Die Geheimnisse der Inquisition – Band 1- Kapitel 1
Victor de Féréal
Die Geheimnisse der Inquisition
Band 1
Aus dem Französischen von Dr. L. Meyer
Leipzig, 1845
1.
El Barrio de Triana
Gegen Mitte des 16. Jahrhunderts, während der Regierung Karls V., war die Bevölkerung von Sevilla, der heiteren, lebenslustigen Hauptstadt Andalusiens, nach und nach düster, schweigsam und trübselig geworden. Vergeblich entfaltete die Maurenstadt in den Strahlen einer glänzenden Sonne ihre weiten, mit Gesträuchen und Blumen bedeckten Terrassen, ihre zierlichen Balkons, an denen sich wie Spitzengewebe grüne, blühende Lianen, die rote Passionsblume und der virginische Jasmin mit seinen großen goldenen Kelchen hinaufrankten.
Man hörte nicht mehr des Abends unter den Balkonen die Stimme verliebter Kavaliere sich mit den zarten Tönen der Mandoline mischen; und wenn sich in den köstlichen Stunden der Nacht schüchterne junge Mädchen noch auf ihren Terrassen zu zeigen und die frische mit Düften erfüllte Luft zu atmen wagten, die sich von den Ufern des Guadalquivir erhob, gingen sie schweigend und ernst wie Schatten vorüber. Aus ihren stummen Lippen entschlüpften nur erstickte Seufzer, statt jenes heiteren, frischen Gelächters, jener harmonischen Melodie der Sprache, die in dem Munde der Frauen die spanische Sprache einer lieblichen Musik gleichen lässt.

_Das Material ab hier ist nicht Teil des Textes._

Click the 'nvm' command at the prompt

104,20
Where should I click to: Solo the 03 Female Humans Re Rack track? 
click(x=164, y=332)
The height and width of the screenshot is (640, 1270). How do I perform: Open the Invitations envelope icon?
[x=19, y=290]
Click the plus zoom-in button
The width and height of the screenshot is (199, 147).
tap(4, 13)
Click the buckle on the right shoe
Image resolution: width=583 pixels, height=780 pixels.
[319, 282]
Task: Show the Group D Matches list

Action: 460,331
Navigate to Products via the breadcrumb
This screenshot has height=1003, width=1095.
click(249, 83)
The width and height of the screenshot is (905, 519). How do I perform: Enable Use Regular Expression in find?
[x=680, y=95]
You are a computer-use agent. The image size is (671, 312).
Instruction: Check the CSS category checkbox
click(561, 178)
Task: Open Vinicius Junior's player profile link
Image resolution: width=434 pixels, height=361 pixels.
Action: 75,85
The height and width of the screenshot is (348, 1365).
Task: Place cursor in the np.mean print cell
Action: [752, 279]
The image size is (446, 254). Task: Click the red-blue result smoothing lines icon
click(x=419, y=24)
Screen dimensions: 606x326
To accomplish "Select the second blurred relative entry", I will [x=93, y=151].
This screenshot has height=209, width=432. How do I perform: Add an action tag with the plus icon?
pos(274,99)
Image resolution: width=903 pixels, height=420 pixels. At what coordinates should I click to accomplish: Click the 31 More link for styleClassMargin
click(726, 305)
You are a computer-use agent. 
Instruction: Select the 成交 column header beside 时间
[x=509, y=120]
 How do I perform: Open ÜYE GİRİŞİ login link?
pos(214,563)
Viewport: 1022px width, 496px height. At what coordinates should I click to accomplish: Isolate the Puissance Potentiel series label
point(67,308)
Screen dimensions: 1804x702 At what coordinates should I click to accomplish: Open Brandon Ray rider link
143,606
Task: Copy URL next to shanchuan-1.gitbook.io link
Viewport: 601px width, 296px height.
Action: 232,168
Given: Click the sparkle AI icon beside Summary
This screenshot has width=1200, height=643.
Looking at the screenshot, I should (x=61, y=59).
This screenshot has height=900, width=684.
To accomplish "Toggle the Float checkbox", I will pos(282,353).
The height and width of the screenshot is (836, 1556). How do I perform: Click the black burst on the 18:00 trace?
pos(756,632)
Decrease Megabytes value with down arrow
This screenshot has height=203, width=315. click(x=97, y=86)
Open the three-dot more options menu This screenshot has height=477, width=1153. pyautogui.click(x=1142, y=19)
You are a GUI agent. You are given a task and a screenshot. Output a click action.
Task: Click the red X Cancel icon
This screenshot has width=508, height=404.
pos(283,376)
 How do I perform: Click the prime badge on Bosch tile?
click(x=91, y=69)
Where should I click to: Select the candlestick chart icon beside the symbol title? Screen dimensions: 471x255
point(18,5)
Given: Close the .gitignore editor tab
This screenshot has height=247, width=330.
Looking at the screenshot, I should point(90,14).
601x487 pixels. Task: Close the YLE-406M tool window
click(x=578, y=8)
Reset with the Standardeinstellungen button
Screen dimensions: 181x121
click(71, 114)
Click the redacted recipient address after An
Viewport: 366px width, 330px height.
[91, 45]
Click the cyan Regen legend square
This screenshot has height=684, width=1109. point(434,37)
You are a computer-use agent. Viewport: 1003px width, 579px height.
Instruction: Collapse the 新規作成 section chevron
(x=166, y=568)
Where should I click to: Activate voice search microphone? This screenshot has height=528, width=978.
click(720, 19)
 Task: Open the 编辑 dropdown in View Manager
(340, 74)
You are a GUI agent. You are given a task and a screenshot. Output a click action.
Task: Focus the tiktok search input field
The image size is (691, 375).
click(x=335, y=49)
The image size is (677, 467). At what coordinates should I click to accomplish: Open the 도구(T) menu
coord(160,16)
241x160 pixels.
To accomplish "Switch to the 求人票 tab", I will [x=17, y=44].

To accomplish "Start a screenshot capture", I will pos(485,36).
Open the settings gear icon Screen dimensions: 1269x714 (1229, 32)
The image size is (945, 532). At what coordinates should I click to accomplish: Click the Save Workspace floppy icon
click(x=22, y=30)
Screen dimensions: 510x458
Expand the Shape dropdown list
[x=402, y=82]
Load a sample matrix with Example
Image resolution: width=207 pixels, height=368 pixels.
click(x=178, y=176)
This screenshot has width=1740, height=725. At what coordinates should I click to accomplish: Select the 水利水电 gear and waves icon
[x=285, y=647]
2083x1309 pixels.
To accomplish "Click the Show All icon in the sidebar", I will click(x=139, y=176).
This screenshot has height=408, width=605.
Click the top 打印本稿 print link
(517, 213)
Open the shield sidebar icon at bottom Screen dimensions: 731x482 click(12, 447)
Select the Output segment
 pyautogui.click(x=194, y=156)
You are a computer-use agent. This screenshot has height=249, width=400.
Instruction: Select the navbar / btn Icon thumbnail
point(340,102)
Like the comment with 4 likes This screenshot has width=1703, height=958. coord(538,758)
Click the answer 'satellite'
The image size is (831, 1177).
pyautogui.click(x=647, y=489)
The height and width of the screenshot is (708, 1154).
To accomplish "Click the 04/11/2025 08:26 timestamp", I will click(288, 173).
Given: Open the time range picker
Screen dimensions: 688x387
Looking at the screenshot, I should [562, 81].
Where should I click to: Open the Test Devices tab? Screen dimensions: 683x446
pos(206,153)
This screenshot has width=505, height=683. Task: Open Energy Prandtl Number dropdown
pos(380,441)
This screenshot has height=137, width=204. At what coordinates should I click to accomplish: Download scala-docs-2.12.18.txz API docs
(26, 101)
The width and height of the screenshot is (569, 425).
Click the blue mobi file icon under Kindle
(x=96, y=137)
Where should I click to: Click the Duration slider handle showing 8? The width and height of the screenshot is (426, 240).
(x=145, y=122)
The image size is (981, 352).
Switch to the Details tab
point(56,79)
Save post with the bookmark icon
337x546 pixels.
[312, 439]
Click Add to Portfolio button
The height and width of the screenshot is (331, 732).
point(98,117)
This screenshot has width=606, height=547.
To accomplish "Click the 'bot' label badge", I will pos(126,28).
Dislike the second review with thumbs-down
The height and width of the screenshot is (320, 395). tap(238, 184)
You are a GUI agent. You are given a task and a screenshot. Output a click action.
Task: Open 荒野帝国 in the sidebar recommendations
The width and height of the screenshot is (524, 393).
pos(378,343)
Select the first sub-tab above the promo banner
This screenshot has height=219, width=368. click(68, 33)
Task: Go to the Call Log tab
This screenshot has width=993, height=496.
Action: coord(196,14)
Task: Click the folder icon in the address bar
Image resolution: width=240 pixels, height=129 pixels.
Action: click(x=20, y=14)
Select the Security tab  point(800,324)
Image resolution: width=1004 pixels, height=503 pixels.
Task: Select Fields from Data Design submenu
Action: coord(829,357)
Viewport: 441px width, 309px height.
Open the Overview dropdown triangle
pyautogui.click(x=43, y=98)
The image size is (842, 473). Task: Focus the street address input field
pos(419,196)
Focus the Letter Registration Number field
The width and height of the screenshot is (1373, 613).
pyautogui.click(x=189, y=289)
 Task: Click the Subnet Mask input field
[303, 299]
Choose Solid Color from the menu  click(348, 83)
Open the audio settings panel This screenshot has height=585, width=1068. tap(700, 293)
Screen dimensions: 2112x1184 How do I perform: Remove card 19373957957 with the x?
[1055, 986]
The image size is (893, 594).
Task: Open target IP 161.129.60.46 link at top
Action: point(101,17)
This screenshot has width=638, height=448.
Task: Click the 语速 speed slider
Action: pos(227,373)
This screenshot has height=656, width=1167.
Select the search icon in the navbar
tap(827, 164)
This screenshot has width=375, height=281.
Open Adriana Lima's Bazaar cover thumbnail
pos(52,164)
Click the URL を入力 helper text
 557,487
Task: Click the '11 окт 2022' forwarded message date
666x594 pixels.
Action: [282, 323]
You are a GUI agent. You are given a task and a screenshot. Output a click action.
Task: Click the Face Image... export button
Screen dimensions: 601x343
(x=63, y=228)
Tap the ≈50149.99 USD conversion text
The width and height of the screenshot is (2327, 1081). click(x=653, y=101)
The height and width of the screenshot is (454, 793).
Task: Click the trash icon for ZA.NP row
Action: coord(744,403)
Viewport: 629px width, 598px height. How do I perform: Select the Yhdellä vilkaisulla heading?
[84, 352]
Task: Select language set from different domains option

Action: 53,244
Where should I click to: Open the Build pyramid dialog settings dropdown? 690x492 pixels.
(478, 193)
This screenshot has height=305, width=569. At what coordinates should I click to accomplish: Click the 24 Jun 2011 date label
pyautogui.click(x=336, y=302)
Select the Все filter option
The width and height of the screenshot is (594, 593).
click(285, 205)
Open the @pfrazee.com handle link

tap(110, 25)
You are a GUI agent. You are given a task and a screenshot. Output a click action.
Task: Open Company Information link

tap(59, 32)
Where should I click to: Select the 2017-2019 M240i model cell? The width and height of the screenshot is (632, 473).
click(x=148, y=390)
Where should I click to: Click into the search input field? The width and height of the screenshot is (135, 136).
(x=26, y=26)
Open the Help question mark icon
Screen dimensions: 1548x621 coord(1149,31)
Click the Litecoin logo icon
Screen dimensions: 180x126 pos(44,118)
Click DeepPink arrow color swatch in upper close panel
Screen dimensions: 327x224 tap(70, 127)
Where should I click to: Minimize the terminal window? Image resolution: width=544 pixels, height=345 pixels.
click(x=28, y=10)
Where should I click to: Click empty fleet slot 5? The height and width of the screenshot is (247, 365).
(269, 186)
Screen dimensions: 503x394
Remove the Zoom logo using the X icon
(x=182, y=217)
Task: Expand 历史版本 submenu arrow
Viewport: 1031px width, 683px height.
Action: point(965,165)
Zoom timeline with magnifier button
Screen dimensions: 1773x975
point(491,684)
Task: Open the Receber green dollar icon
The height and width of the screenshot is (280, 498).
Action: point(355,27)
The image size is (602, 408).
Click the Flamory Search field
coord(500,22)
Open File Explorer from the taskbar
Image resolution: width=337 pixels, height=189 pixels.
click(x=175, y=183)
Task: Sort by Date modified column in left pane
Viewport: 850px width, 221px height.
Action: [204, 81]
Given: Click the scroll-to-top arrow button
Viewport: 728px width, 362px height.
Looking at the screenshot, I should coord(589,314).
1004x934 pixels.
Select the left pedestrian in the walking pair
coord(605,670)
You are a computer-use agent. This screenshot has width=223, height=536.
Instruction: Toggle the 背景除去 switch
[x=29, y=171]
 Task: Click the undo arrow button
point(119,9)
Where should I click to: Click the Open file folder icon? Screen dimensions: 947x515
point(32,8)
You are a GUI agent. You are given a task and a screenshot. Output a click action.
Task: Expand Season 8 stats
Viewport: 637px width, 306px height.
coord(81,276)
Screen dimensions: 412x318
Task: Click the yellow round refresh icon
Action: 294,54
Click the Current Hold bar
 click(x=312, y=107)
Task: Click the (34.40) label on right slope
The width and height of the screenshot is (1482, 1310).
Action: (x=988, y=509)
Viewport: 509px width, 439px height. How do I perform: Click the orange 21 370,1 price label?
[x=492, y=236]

Überall hatte das Entsetzen sein finsteres Panier erhoben; kein freundliches Kosen mehr im Schoß der Familie, keine patriarchalische Vereinigungen mehr; Misstrauen und Furcht drückten die süßesten Empfindungen der Seele nieder. Der Vater fürchtete den Sohn, der Bruder den Bruder, der Freund seinen Freund, denn zu jener Zeit schwebte man stets in Angst, in dem Wesen, dass man am meisten liebte, einen Spion oder einen Angeber zu finden. Niemand war seines Vermögens, seines Lebens sicher; man lebte nur von einem Tag zum anderen, wagte sich an nichts anzuschließen, drängte jeden Aufschwung des Edelmuts, der Zärtlichkeit in den tiefsten Grund seines Herzens zurück und fand selbst bei Gott, dem Urquell des Trostes in jedem Unglück, keinen Trost, keine Hoffnung mehr, denn man wagte nicht mehr, ihn in der Freiheit seines Gewissens anzurufen, weil man ungewiss war, ob der Ausdruck des Gebets oder die Manifestation des Glaubens auch der gesetzliche, von dem obersten Tribunal der Inquisition gebilligte Ausdruck sei, von jenem geheiligten Usurpator, der verlangte, man solle Gott nur auf seine Weise anbeten, oder vielmehr der sich selbst zum Gott machte, sich unendliche Rechte und eine verderbenbringende Macht über Leib und Seele anmaßte; ein unerbittlicher Tyrann, der durch alle möglichen Mittel sein einziges Ziel, die Herrschaft, zu erreichen suchte. Die Inquisition stand damals auf dem furchtbaren Gipfel ihrer Macht. Ihr Haupt war der Kardinal Alfonso Manrique de Lara y Solís, Erzbischof von Sevilla.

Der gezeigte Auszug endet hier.